5 Mart, Cuma günü Üniversite’den çıkıp havaalanına doğru yol aldım. Bu ikinci koşumuz olmasına rağmen içimi bir heyecan kapladı tabiî ki…. Çünkü uçaktaki birçok yolcu, yabancılar da dahil olmak üzere, maraton için Antalya’ya gidiyordu. Maratona 1000 yabancı koşucu kayıt yaptırmıştı.
Antalya’ya geldiğimizde güneşli, yaza yakın bir hava beklerken, bulutlu ve her an yağmura dönüşecek bir hava bizi karşıladı.
Cumartesi günü Maraton çantamızı almak üzere buluşma noktasındaydık. Çantadan göğüs numaramız çıktı: 3998. Çantada ayrıca, parkuru gösteren harita, chiplerimiz ve en önemlisi yağmurluklar bulunuyordu.
Ertesi sabaha dinlenmiş olabilmek için, akşam hafif yemekler yiyerek erkenden yattık.
Sabahın erken saatlerinde güneşi göreceğimizi ümit ederken yoğun bir sağnak yağışla karşılaşmak beni çok şaşırttı. Sanki Maraton olduğu zamanlarda havanın daha güzel olması gerekiyormuş gibi düşündüm :)
Koşuya 10 km. ve yarı maraton olarak 2 ekip şeklinde katıldık. 10 km’de Ülkü Köknel, ben ve Nihat Kasap yarışırken, yarı maraton da ise Burcu Taşoluk ve Tevhide Altekin bulunuyordu.
10 km. koşusu saat 09:30’da başlayacaktı. 10 km. ekibi olarak saat: 09:00’da Antalya müzesi önünde buluştuk. Yoğun bir sağanak yağış nedeniyle herkes Müzenin içinde saklanıyordu, üzerimizdeki o kalın yağmurluklar bile fayda etmiyordu. Spor ayakkabılarımızın içi daha koşu başlamadan sularla dolmaya başlamıştı. Sürekli kapalı yerde durmaya başlıyorduk ama zaten 20 dk. sonra bu yağmurun altında koşmaya başlayacaktık.
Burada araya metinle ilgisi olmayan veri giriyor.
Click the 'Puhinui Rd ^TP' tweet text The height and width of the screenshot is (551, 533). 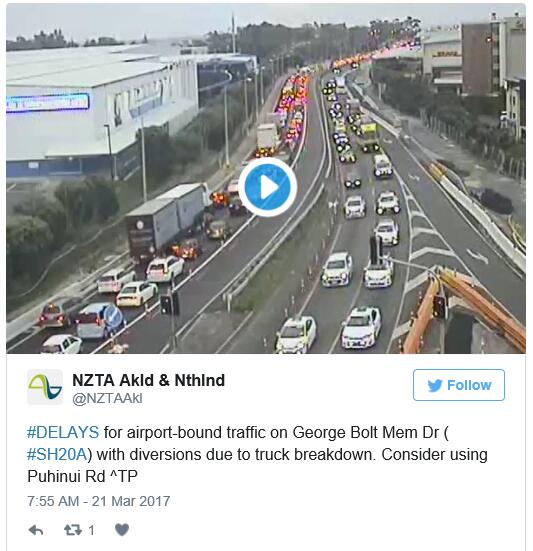click(82, 477)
Neden kaçıyorduk ki :)
Bazıları, sağanak arttıkça bir hayat mücadelesi vereceğini anlayarak, daha yarış başlamadan, koşudan ayrıldı. Ama biz ekip olarak aynı kararlılıkla koşunun başlamasını bekliyorduk. “START” verilip koşmaya başladık ki daha ilk metrelerde çok büyük bir su birikintisinin içinde bulduk kendimizi… Bundan sonra, daha fazlasının olamayacağını düşünerek kendimizi bıraktık.
Koşunun başlamasıyla belli bir tempoya adapte olduk. Etrafımızda ayrı amaçlar için koşan, her yaştan ve ülkeden yabancı koşucular vardı. Sağanak yağış rüzgarla birlikte artmaya devam ediyor ve yağmurluklar yetersiz kalıyordu. Biz aynı azimle koşumuza devam ediyorduk. Bir ara rüzgarda yaşam mücadelesi verdik ama sonra hemen toparladık.
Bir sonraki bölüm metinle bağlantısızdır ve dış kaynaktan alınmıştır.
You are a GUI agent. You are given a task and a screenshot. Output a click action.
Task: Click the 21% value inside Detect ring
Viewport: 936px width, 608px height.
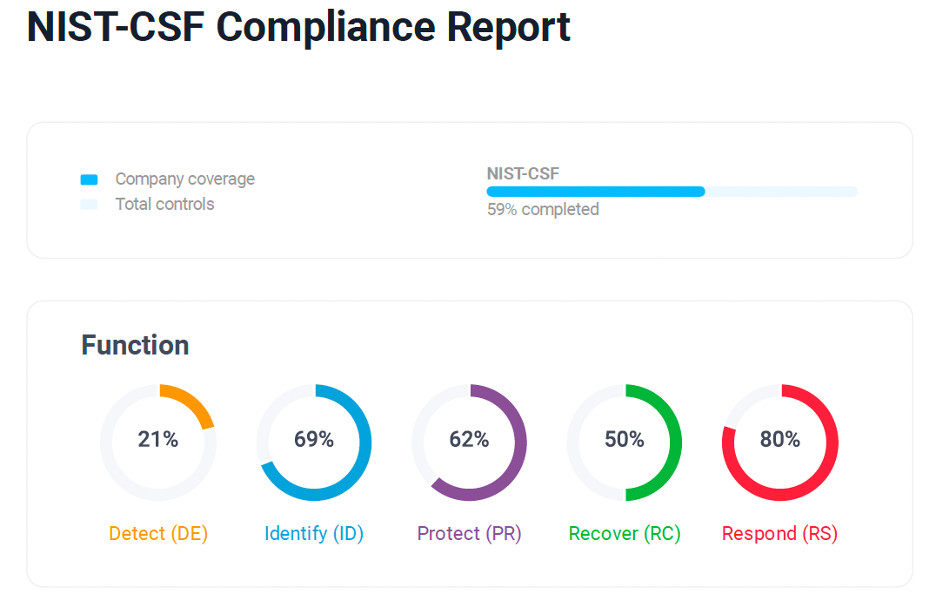click(x=158, y=440)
Koşunun 5. km.sinde su dağıtımı başladı. Zaten suyun içinde gidiyorduk ama yine vücudumuz su kaybediyordu. Hemen suyumuzu aldık, yolumuza devam ettik.
O sıra 2006 mezunumuz Zeynep’i gördüm, ikimizde birbirimize inanamadık dünya küçük !!!! İkimizde çok şaşırdık ama bir o kadarda sevindik. Nedendir bilinmez ama mezunlarımızla aynı yolda yürümek, aynı amaç için hizmet etmek çok mutluluk verdi.
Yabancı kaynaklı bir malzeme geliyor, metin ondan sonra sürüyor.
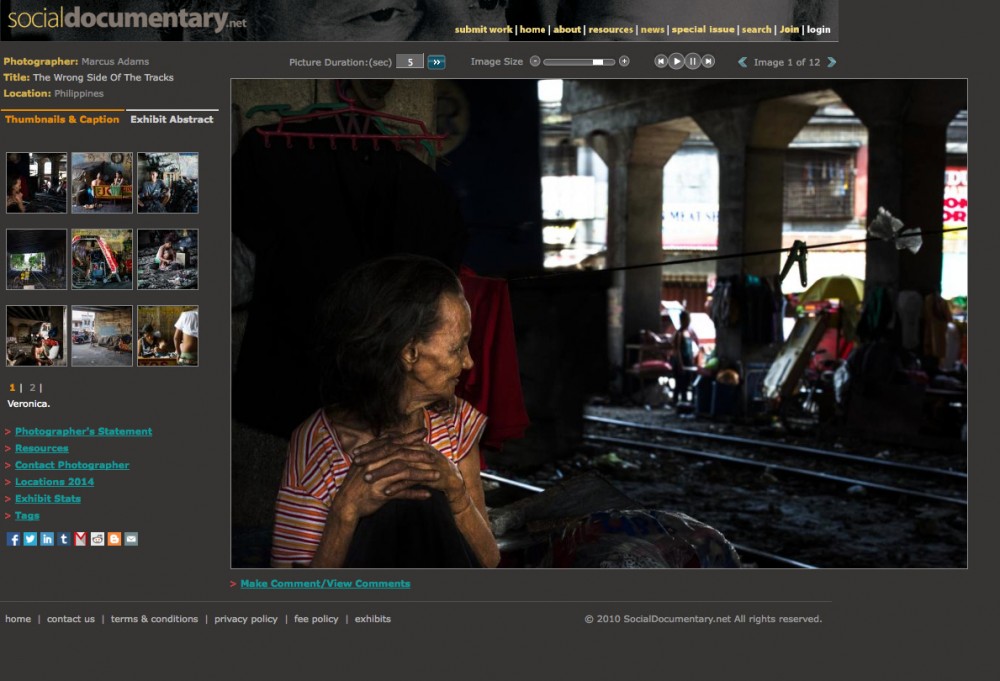Pause the slideshow
The image size is (1000, 681).
tap(693, 61)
Şekerimizin düşmemesi için elma ikramları başladı. Çeyrek elmamızı aldık ve yolumuza devam ettik. Sonra bir baktık dönüş yolundayız. Son 3 km’deydik ve yağmur hala devam ediyordu. Bitiş noktasına yaklaştıkça heyecanımız artıyordu. “Kale göründü” dedim Ülkü’ye. İşte spor salonu, renkli bayraklar, alkışlayanlar, bravo diyenler etrafımızda….
Birinciliği kazanamasak bile hedefe ulaşmak çok heyecan veriyor insana. Bu maratonda aklıma bir hikaye geldi: Karınca bir gün yola çıkmış gidiyormuş. Yolda sormuşlar, “Nereye gidiyorsun?” diye. “Hacca gidiyorum” demiş. “ Eee karınca senin ömrün yetmez ki Hacca ulaşmaya” demiş halk. Karınca da demiş ki “Ulaşamasamda bu yolda ölürüm en azından”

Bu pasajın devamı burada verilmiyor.